Even when late detection was not fatal, lung cancer patients had to endure a grueling regimen of radiation and chemotherapy.

Screening got a big boost two years ago, when a panel of medical experts recommended women aged 55 or older who have been regular smokers get a CT scan of their lungs every year.

Those scans are now covered by Medicare and most private health insurance as well, Sud said. For women under age 55, or who have not been regular smokers, there is no recommended screening, but they can ask their doctors for a chest X-ray or get a CT scan at a private diagnostic lab, said Dr. Derek Holland, medical director for the Sarah Cannon Cancer Center at Parkridge Medical Center.

That would be recommended for any woman who has been regularly exposed to secondhand smoke as well, Holland said, since some 20 percent of the women who develop lung cancer have never smoked.

On another front, researchers are making slow progress in curing lung cancer.

"There are really exciting things happening," Holland said. "We see advances every year."

He pointed to the increased use of targeted therapies, "designer drugs that instead of killing everything, target one particular protein." Other new drugs either rev up your immune system to better allow it to fight cancer or take the camouflage off of cancer cells that allow them to hide from the immune system.

Unfortunately, after declines for many years, the percentage of young women who smoke has increased in recent years. There is a direct link between that smoking and lung cancer —"85 to 95 percent of lung cancers are related to smoking," Sud said.

That link often seems to give lung cancer a stigma when compared to breast cancer, Holland said.

"People say they did it to themselves, they smoked all their life and this is what they got," he said. "That plays into the discrepancies in funding for the two types of cancers."

According to the nonprofit LUNGevity Foundation, the ratio of federal funding to cancer deaths is $1,680 for lung cancer, $25,118 for breast cancer, $12,644 for prostate cancer and $6,344 for colorectal cancer.

Lung Cancer Alliance director White said that stigma is unfair.

"Only about 20 percent of lung cancer patients are actively smoking," she said. "Sixty percent have stopped smoking and then are diagnosed with cancer 10, 15, 20 years later."

White hopes to lobby the federal government to provide more money for lung cancer research. But she needs more survivors to help her out.

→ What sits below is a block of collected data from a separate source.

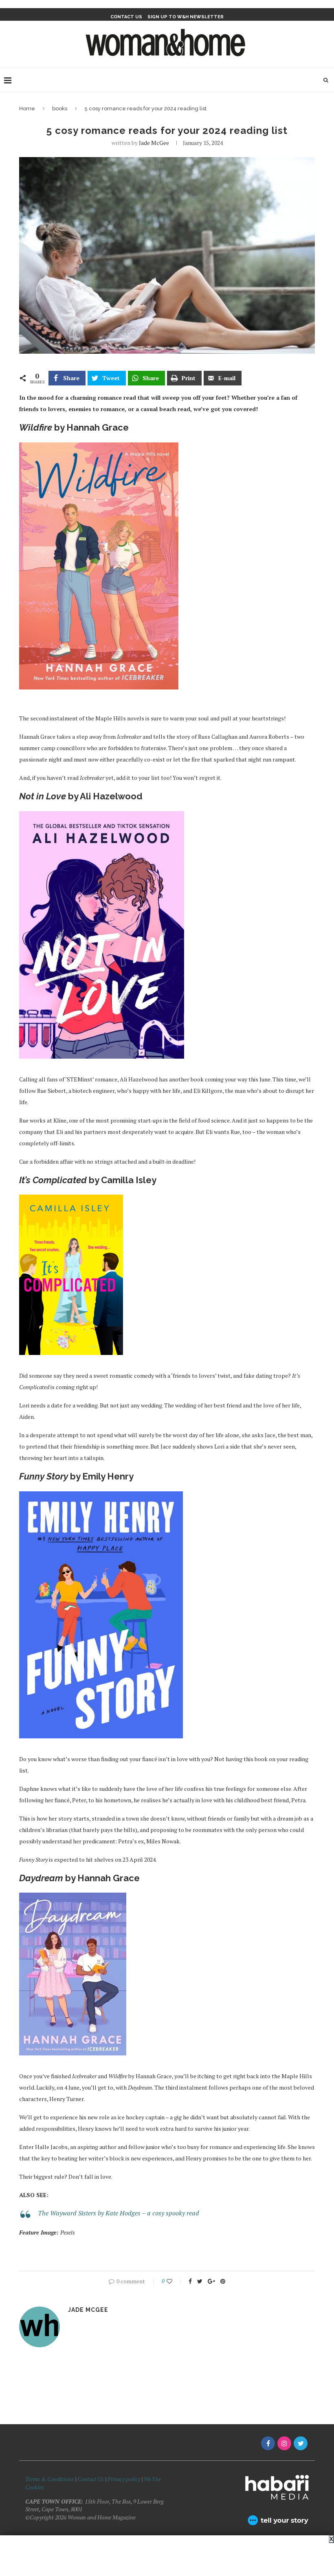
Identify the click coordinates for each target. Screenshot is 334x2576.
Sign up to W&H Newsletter (185, 17)
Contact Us (91, 2479)
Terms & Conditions (49, 2479)
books (59, 108)
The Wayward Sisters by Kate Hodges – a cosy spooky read (118, 2212)
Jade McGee (154, 143)
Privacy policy (124, 2479)
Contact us (126, 17)
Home (27, 108)
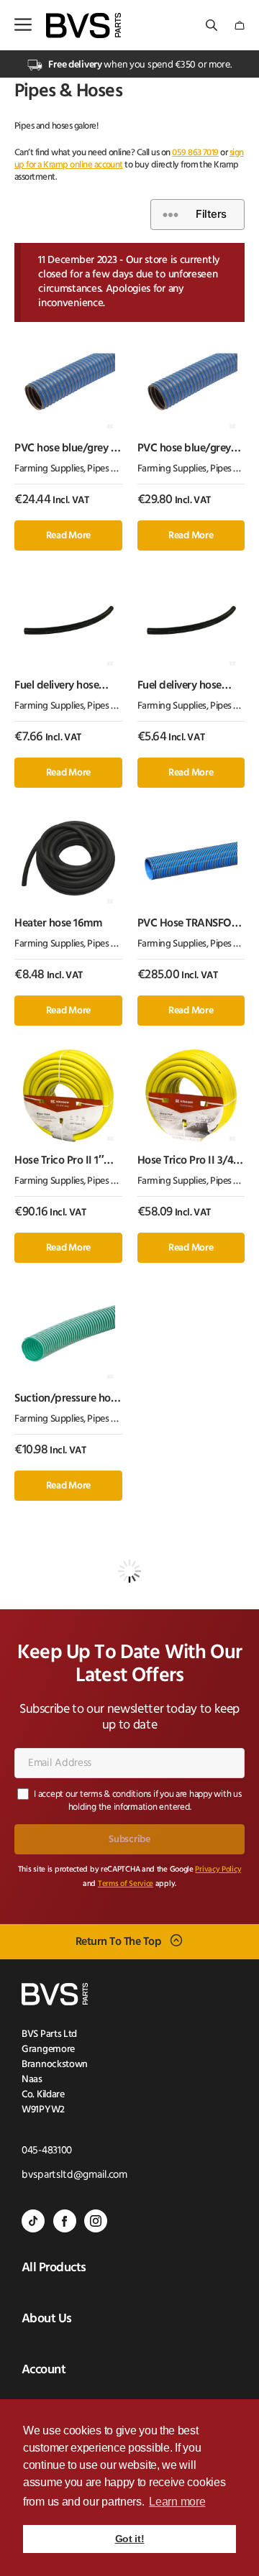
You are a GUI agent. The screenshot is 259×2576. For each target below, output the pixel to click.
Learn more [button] (177, 2502)
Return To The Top (119, 1941)
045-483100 (47, 2150)
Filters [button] (211, 214)
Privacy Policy (218, 1870)
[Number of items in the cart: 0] (239, 25)
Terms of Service (125, 1884)
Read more (68, 535)
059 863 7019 (195, 152)
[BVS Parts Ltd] (83, 25)
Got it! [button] (130, 2538)
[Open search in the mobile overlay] (213, 25)
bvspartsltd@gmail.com (74, 2175)
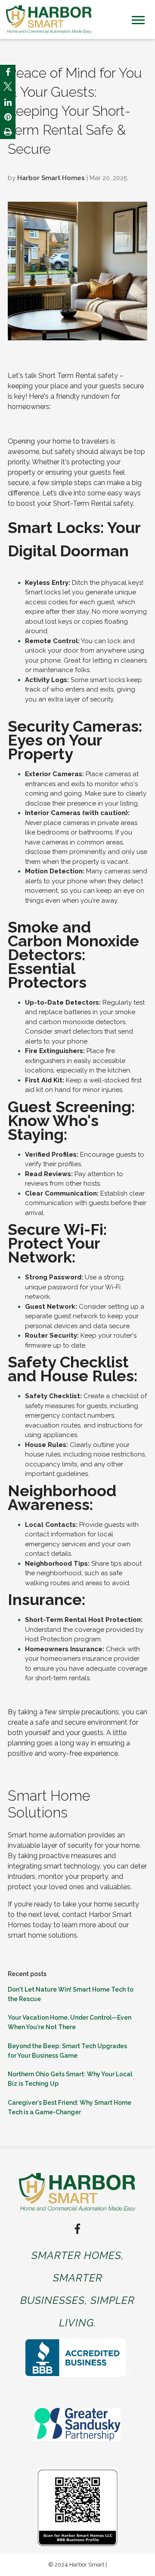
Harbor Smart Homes (51, 178)
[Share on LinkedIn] (8, 102)
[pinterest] (8, 117)
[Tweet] (7, 87)
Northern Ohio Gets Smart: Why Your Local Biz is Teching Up (70, 2079)
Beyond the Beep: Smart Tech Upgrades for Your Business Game (67, 2051)
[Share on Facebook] (8, 72)
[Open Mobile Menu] (138, 19)
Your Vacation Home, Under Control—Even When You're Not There (69, 2022)
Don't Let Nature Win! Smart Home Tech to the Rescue (70, 1994)
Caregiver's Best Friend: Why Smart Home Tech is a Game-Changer (69, 2107)
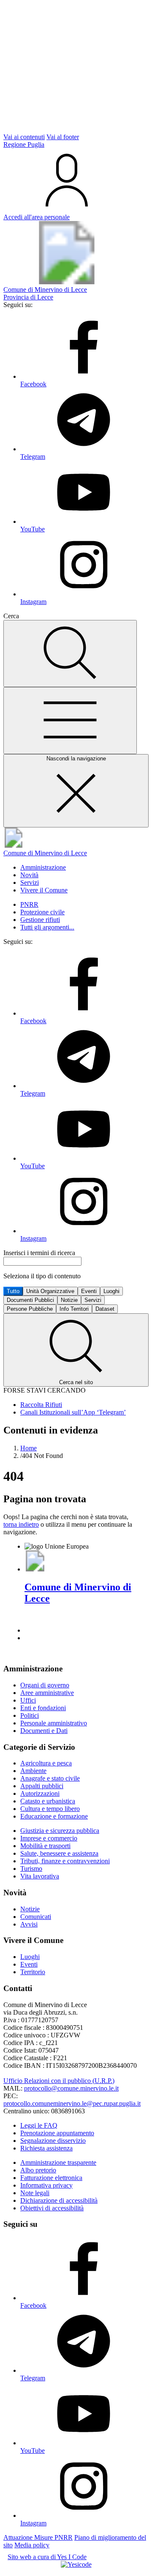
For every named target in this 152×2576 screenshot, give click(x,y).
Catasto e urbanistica (47, 1801)
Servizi (29, 882)
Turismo (31, 1868)
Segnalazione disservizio (53, 2140)
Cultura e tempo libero (50, 1808)
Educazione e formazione (54, 1816)
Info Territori (74, 1309)
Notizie (69, 1300)
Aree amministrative (47, 1692)
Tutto (13, 1291)
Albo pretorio (38, 2170)
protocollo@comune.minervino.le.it (71, 2088)
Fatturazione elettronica (51, 2177)
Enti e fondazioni (43, 1707)
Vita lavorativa (39, 1876)
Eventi (89, 1291)
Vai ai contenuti (24, 136)
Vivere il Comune (44, 890)
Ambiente (33, 1770)
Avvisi (29, 1924)
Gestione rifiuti (40, 919)
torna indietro (21, 1524)
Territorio (32, 1971)
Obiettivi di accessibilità (52, 2208)
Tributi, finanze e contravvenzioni (65, 1861)
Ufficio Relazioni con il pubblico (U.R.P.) (58, 2080)
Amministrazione (43, 867)
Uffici (28, 1700)
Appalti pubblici (41, 1785)
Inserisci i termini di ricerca (39, 1252)
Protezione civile (42, 912)
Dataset (104, 1309)
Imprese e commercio (48, 1838)
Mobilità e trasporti (45, 1845)
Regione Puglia (23, 144)
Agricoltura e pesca (46, 1763)
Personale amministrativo (53, 1723)
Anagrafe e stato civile (50, 1778)
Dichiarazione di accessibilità (59, 2200)
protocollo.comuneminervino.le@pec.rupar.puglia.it (72, 2103)
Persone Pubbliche (30, 1309)
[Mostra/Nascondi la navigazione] (70, 720)
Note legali (34, 2192)
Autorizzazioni (40, 1793)
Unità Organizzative (50, 1291)
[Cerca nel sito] (70, 653)
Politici (29, 1715)
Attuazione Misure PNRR (38, 2537)
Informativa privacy (46, 2185)
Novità (29, 874)
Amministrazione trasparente (58, 2162)
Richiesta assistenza (46, 2148)
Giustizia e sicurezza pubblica (59, 1830)
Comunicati (35, 1916)
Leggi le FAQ (38, 2125)
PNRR (29, 904)
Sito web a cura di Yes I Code (47, 2556)
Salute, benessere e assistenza (59, 1853)
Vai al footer (62, 136)
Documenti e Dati (44, 1730)
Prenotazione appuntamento (57, 2133)
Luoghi (111, 1291)
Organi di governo (44, 1685)
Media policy (31, 2545)
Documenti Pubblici (30, 1300)
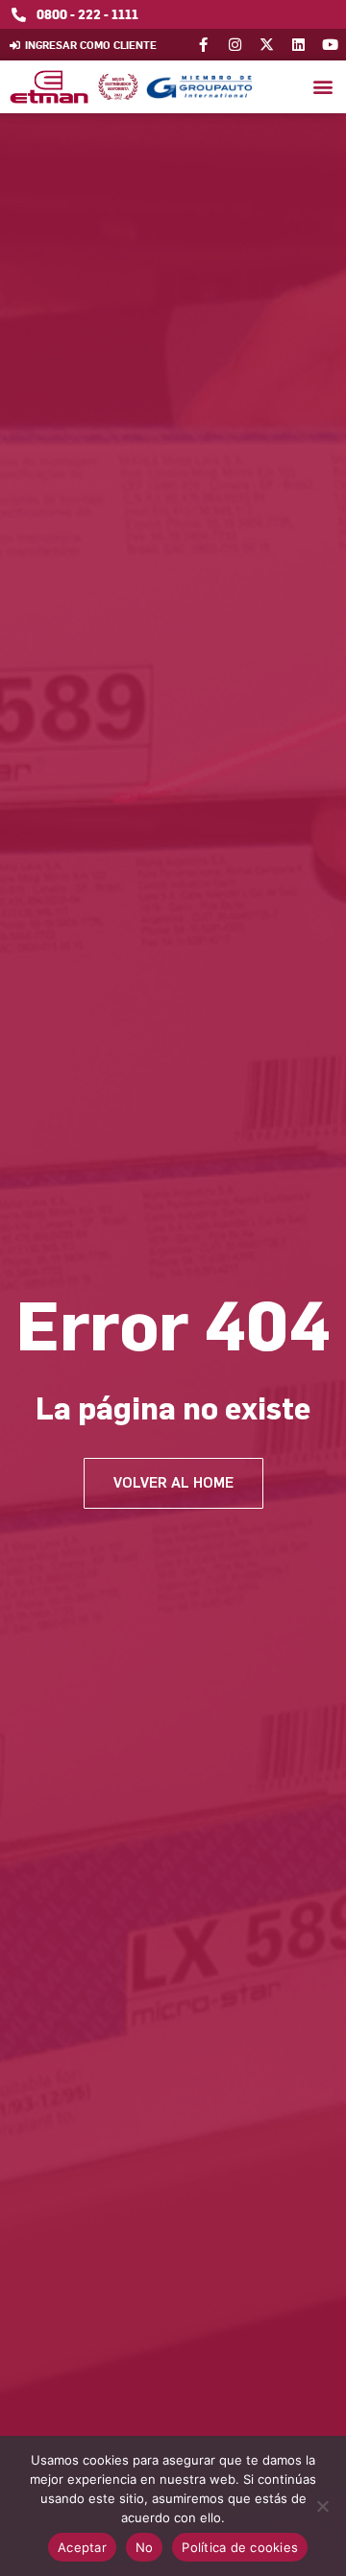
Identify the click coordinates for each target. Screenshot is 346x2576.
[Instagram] (235, 44)
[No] (322, 2506)
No (145, 2547)
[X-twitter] (267, 44)
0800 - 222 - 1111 (87, 14)
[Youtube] (330, 44)
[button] (322, 87)
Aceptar (82, 2547)
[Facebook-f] (203, 44)
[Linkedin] (298, 44)
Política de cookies (240, 2547)
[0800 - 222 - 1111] (19, 15)
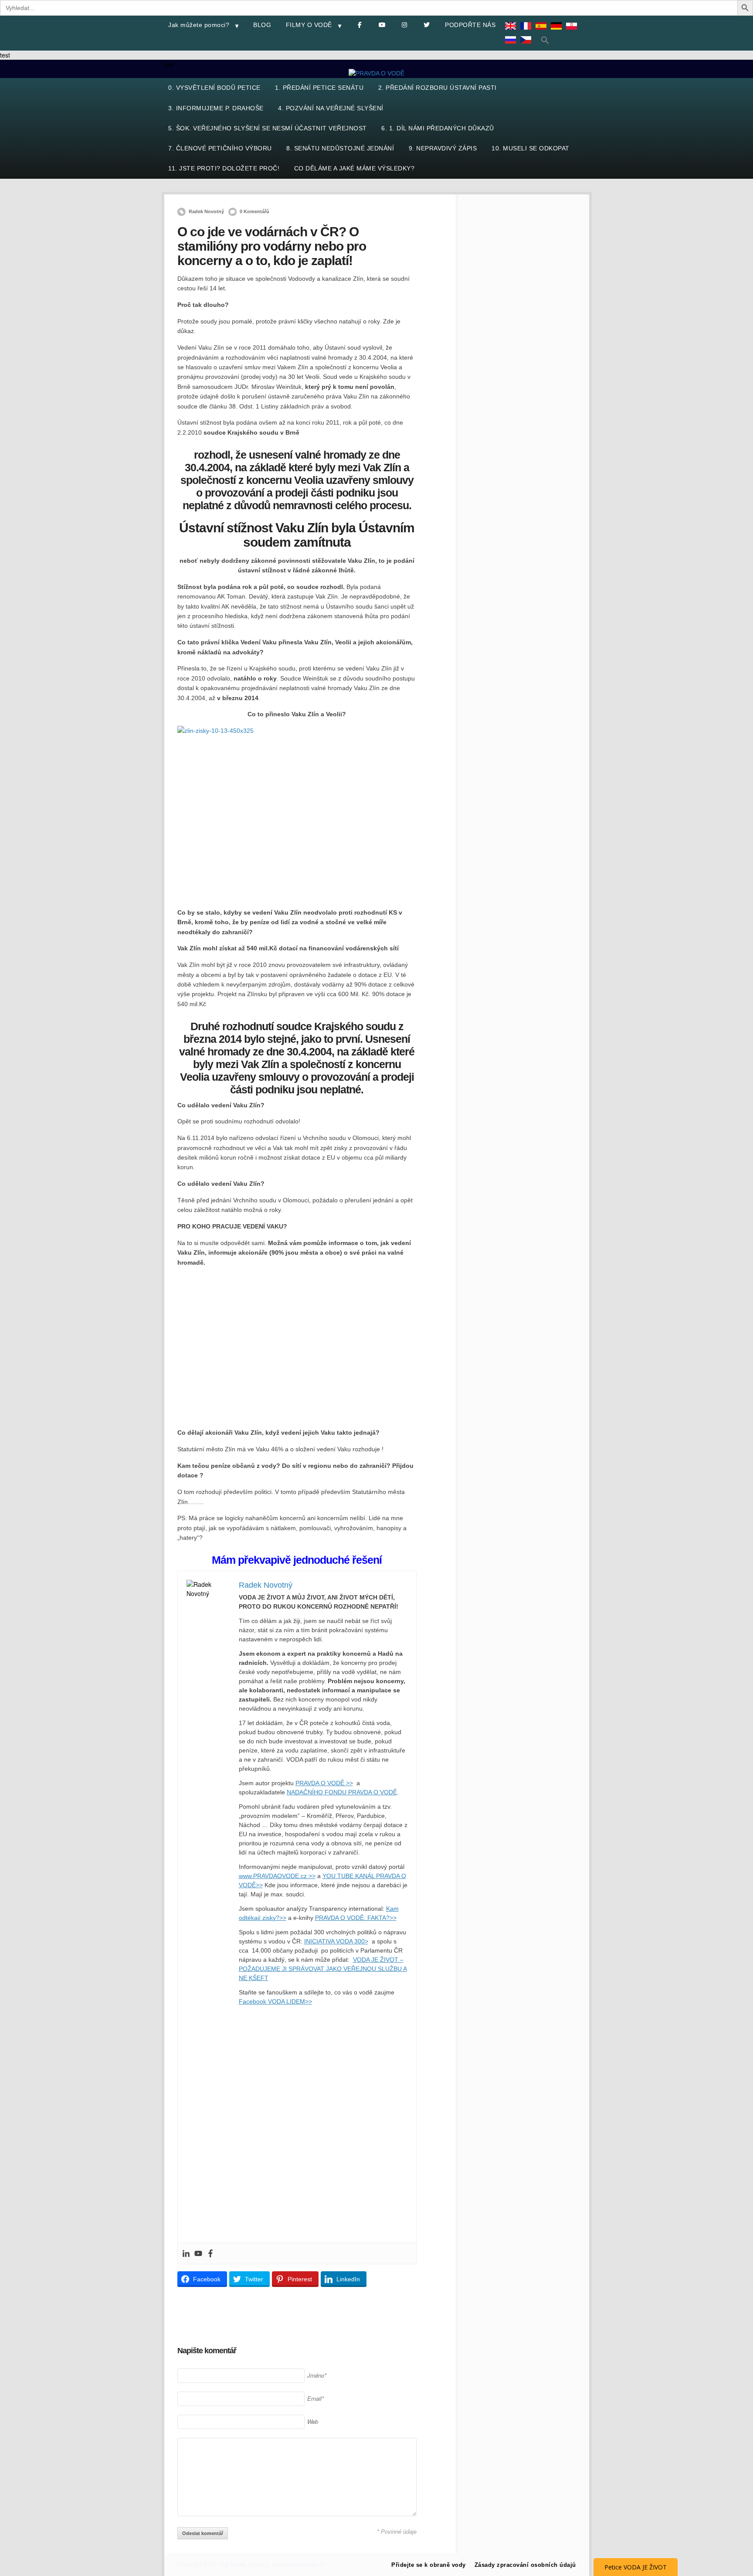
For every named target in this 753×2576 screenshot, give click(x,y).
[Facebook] (210, 2253)
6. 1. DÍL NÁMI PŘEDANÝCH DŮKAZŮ (437, 128)
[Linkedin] (186, 2253)
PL (573, 31)
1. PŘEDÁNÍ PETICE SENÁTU (319, 87)
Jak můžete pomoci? (198, 24)
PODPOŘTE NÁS (470, 24)
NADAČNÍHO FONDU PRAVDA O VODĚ (342, 1792)
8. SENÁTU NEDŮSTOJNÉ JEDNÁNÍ (340, 148)
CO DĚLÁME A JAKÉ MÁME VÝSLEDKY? (354, 168)
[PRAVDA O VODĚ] (376, 73)
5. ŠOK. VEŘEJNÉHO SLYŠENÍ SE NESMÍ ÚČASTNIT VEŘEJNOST (267, 128)
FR (527, 31)
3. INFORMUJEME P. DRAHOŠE (216, 108)
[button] (545, 40)
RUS (512, 45)
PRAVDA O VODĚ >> (324, 1783)
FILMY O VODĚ (309, 24)
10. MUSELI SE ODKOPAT (531, 148)
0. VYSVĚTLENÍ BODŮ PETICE (214, 87)
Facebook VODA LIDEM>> (275, 2001)
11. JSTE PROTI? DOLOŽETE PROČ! (223, 168)
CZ (527, 45)
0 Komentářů (254, 211)
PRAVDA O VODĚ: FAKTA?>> (356, 1917)
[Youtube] (198, 2253)
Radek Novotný (206, 211)
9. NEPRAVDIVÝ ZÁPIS (443, 148)
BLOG (262, 24)
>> (259, 1885)
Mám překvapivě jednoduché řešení (297, 1560)
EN (512, 31)
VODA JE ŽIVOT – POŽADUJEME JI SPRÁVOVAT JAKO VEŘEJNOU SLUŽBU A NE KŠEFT (323, 1968)
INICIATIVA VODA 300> (336, 1941)
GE (558, 31)
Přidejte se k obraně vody (428, 2565)
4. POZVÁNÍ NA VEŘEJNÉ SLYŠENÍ (330, 108)
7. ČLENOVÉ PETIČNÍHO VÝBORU (220, 148)
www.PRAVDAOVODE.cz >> (277, 1875)
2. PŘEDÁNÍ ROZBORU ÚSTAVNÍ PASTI (437, 87)
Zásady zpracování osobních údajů (525, 2565)
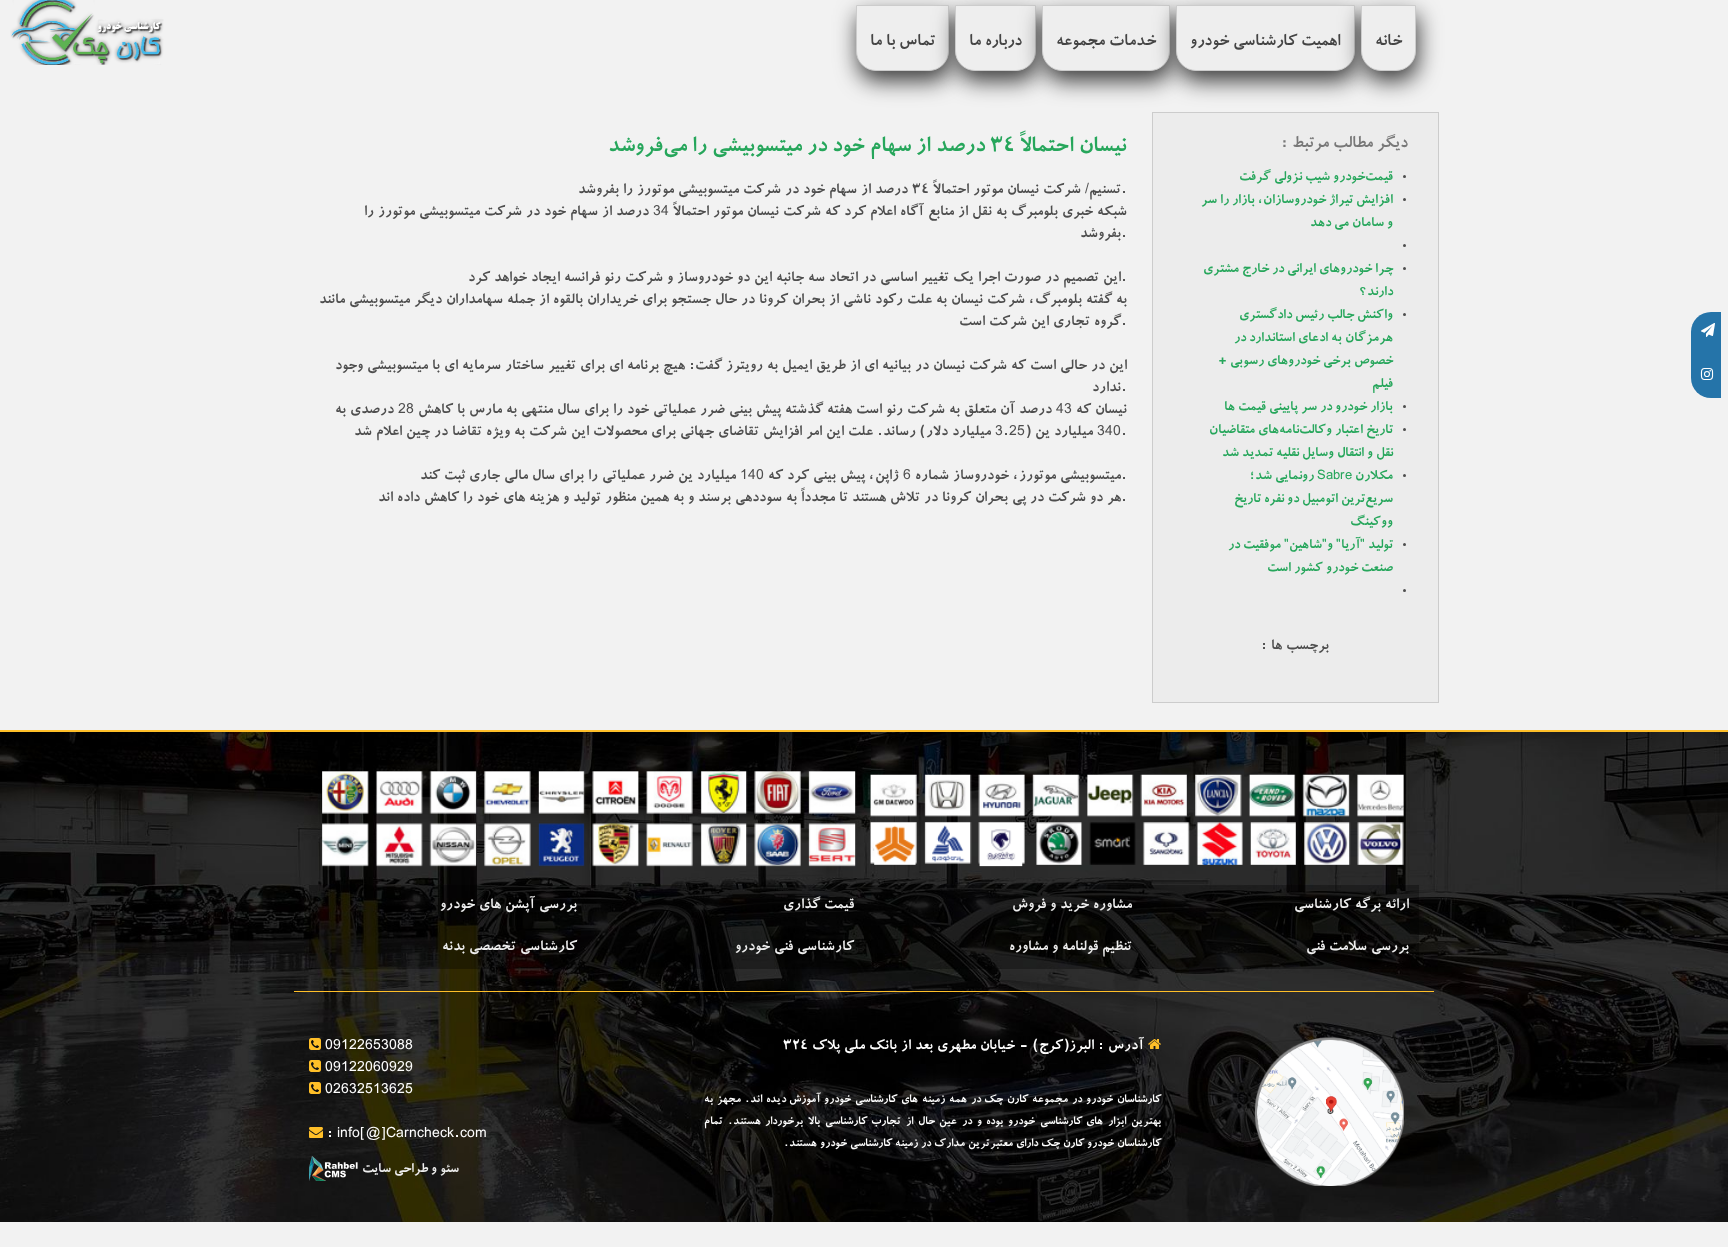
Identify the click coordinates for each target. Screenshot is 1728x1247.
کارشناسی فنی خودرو (794, 948)
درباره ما (995, 43)
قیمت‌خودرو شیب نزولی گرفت (1316, 178)
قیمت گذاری (818, 906)
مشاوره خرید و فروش (1072, 906)
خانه (1388, 43)
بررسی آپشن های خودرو (508, 906)
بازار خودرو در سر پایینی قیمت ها (1308, 408)
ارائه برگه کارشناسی (1351, 906)
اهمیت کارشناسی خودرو (1265, 43)
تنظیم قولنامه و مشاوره (1070, 948)
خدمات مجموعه (1106, 43)
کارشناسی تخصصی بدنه (509, 948)
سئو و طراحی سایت (409, 1170)
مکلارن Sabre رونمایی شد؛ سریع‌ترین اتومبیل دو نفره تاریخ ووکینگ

"Two years ago, we participated in a LUNGevity walk in Nashville and I got a green T-shirt as a survivor, but I didn't see any other green T-shirts," she said. "I went up to the organizers and asked how many green shirts they had given out. They said there were only three, the other folks were too ill to participate."

With the new screening guidelines, White hopes more lung cancers will be discovered earlier.

"And with the use of new targeted chemo treatments, that's going to be creating more survivors," she said. "So hopefully there will be a day when we will be strong in numbers and the awareness will be there."